Die jeweiligen Expertisen von HeiGIT und DLR ergänzen sich in vielen Teilbereichen des Katastrophenmanagements. Durch vom DRK vorgegebene Kenntnisse aus der humanitären Praxis kann die Lücke zwischen Forschung und Praxis überwunden sowie für die Praxis relevante technologische Innovationen gezielt entwickelt werden. Ziel der Kooperation ist es, breit aufgestellte, wissenschaftliche, technische und speziell Geoinformatik Expertise für die Praxis zugänglich zu machen. Insbesondere die Fusion von Erdbeobachtungs – und Crowdsourcing Daten sowie Anwendungen sind hierbei im Fokus, da diese vielversprechende, ganzheitliche Lösungsansätze für komplexe Herausforderungen wie Mitigations- und Adaptionsmaßnahmen, besonders auch in Zeiten des Klimawandels, bietet.

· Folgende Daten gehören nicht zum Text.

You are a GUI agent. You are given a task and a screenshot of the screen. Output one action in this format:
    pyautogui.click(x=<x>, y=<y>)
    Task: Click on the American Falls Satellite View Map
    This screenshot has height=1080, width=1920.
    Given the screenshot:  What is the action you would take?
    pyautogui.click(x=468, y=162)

Anwendungen werden zum Beispiel entwickelt und implementiert, um Informationen gezielter und digital zu erheben, zur besseren anschließenden Analyse und Verarbeitung. Genutzt werden kann dies bei der Projektplanung und der Erstellung von Szenarien aber auch bei der Durchführung von Nothilfen. Die digitale Aufbereitung und Kombination von Daten, in einer nutzerfreundlichen Anwendung, hilft auch nicht technikerfahrenen Personen Antworten zu finden und Ergebnisse zu kommunizieren.

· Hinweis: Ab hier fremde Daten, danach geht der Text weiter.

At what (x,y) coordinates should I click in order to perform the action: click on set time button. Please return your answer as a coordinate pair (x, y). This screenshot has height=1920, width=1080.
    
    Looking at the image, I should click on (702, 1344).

Im direkten Austausch mit dem Projektteam wird verdeutlicht, wie neue Technologien und methodische Ansätze und Entwicklungen aus der aktuellen Forschung genutzt werden können. Dabei geht es von der einfachen Digitalisierung eines Prozesses, wie der Erhebung von Daten, bis zur Nutzung von Künstlicher Intelligenz und Auswertung von Satellitenbildern. Je nach Kontext werden dabei verschiedene Fragen beantwortet: Wie kann ich die Lage an einem Ort einschätzen, wenn ich keinen räumlichen Zugang besitze? Wo wohnen die vulnerabelsten Bevölkerungsgruppen? Welche Gebiete sind im Falle einer Flut am stärksten betroffen und welche Maßnahmen müssen dann erfolgen? Welche Gebäude sind nach einem Erdbeben wie schwer beschädigt? Welche Gegenden haben keinen Zugang zu Gesundheitseinrichtungen? Wie schnell können sich Viruserkrankungen in einem Land ausbreiten und was kann dies zur Folge haben? Wie verändert sich die Routenplanung und somit die (Notfall-)Versorgung, wenn bestimmte Straßen und Brücken nicht nutzbar sind?
Anfangs 2023 trafen sich Vertreter von HeiGIT, DRK und DLR beim DLR in Oberpfaffenhofen, um aktuelle Projekte sowie strategische Ziele der Organisationen zu teilen und Synergien zu identifizieren. Auf dieser Basis wurden gemeinsame Projektideen zusammengestellt. Im Februar wird in Berlin ein weiterer Workshop stattfinden, bei dem HeiGIT und DLR mit den Teams der verschiedenen Länder (Länderreferent*innen, Delegationen und Nationale Gesellschaften, DRK-Sachgebiete) enger miteinander vernetzt werden. Hierdurch wird die Kommunikation gefördert und es werden konkrete Projektpunkte identifiziert. In offenen Diskussionsrunden sollen die Projekte des DRK und der nationalen Schwestergesellschaften beleuchtet werden, um das existierende Potenzial der bestehenden oder aber auch möglichen Anwendungen und Dienstleistungen des HeiGIT und DLR zu nutzen.
Bereits durchgeführte Beispiele sind unter anderem die methodische und technische Unterstützung von nationalen Schwestergesellschaften des Roten Kreuz oder die gezielte, bedarfsorientierte Weiterentwicklung des Sketch Map Tools. Bei Letzterer handelt es sich um eine Anwendung zur papiergestützten Erfassung von lokalem Wissen mit Raumbezug und der Möglichkeit des automatischen zur Verfügungsstellens der erfassten Merkmale in digitaler Form.